Kevin Lacey
Canadian Taxpayers Federation
Like boxers standing in the middle of the ring before a big fight, Premier Jason Kenney and government union bosses are in a stare-down before the big battle of 2021: government employee contract negotiations.
For years, these negotiations were forgone conclusions. Premiers would talk tough and then cave.
Politicians weren’t betting with their own money and the headache caused by the fight was never worth it. That’s why there hasn’t been a government wage roll-back on a large scale since 1994.
That was a generation ago. One Edmonton-area MLA Thomas Dang wasn’t even born then.
Contract talks and political rhetoric have heated-up since the government proposed a modest three per cent wage roll-back on the United Nurses of Alberta union.
It’s not a surprise to see nurses being put out in front of this battle. Given the pandemic, the public will be more sympathetic to nurses arguing for a contract pay hike than they would be for garden-variety bureaucrats.
The issue is: this first round will determine the rules for the entire bout.
Unions bosses know that any raise given to nurses now will set the pace for the government contract negotiations that follow. If nurses get a big raise, then the bureaucrats will all get one too.
This isn’t magical government money.
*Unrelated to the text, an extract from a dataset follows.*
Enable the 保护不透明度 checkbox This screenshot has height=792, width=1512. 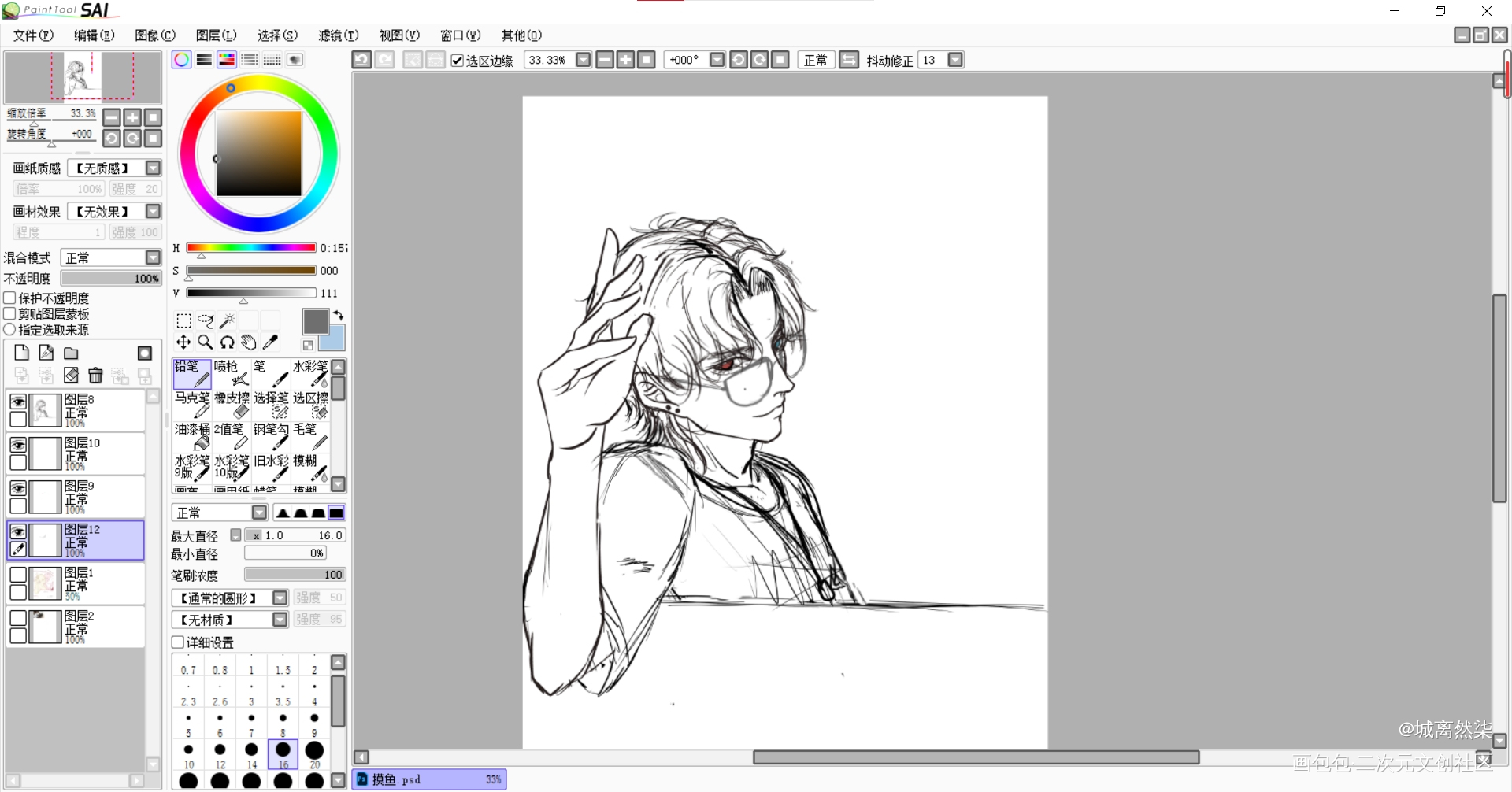pyautogui.click(x=10, y=298)
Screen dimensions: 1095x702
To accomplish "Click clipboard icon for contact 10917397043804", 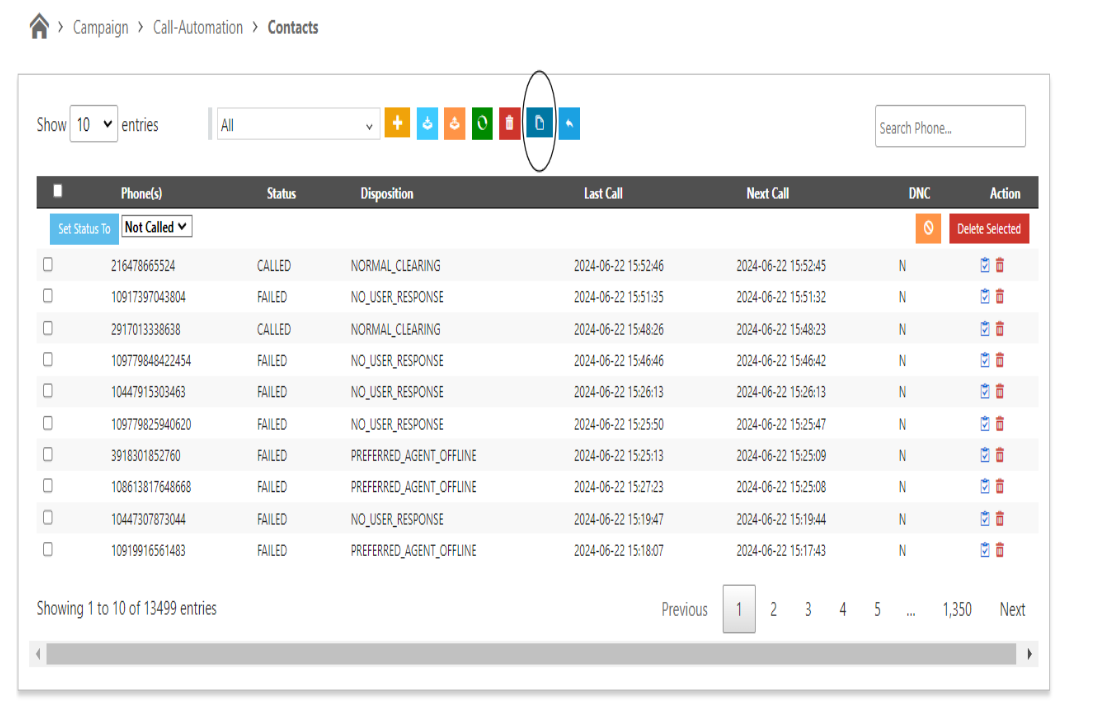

It will be families and businesses that have struggled through the last five-plus years who will be left picking up the tab for these government pay hikes.
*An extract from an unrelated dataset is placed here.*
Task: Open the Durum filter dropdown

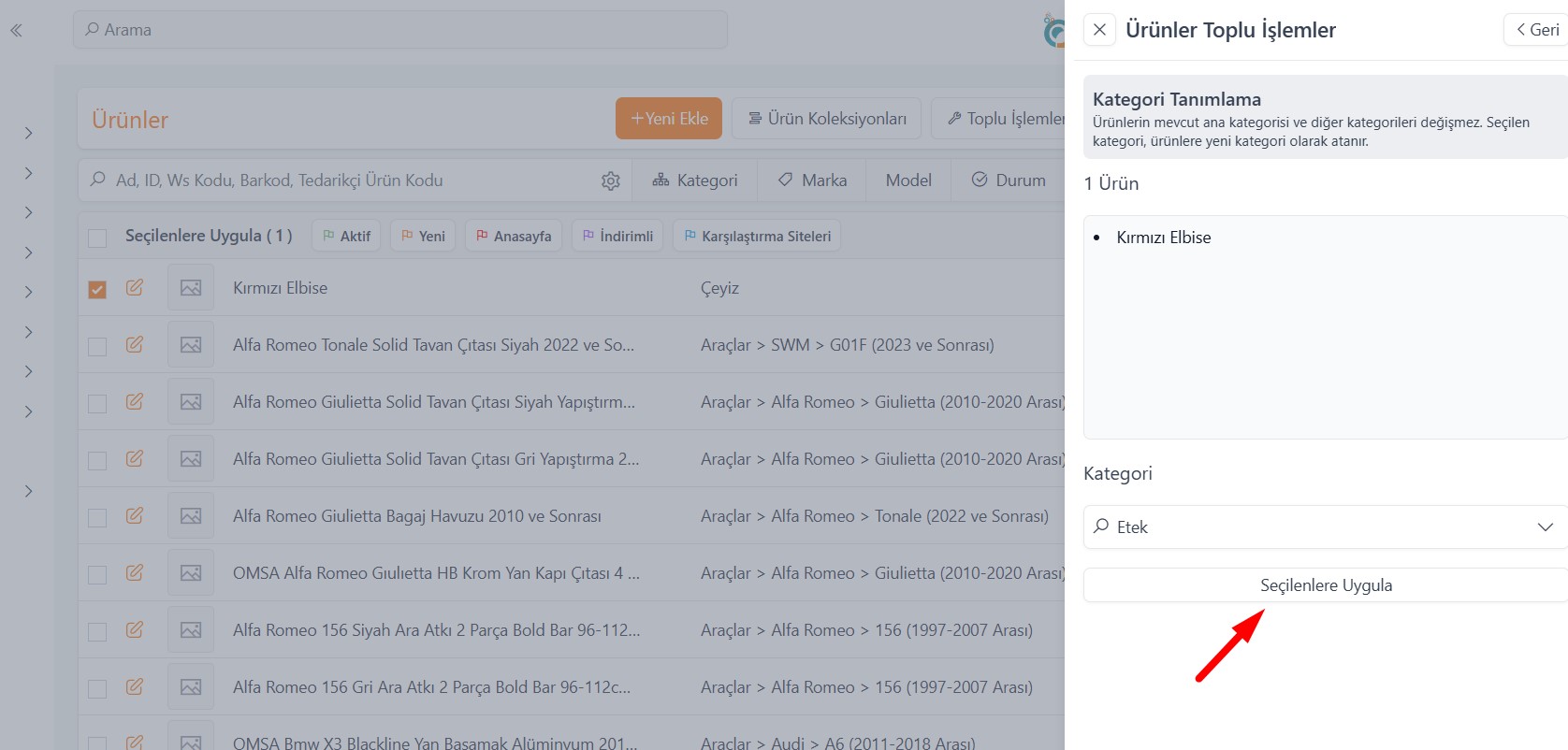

It’s hard to begrudge anyone for wanting a raise – who doesn’t want that?
But nurses already receive high wages and benefits.
They get two pensions, one a defined benefit, which is described as “quite generous” by the pension plan, and the second matches RRSP or TFSA contributions up to two per cent of the nurse’s earnings.
They also earn high salaries. At the highest basic rate of $48.37 per hour, they’re paid the highest hourly rate in Canada (2018), according to data released to the Canadian Taxpayers Federation through a freedom of information request.
Contrast these benefits to what average working taxpayers are experiencing right now.
More Albertans are out of work. Average monthly unemployment in 2021 hit 9.4 per cent. That’s the second highest provincial rate in Canada.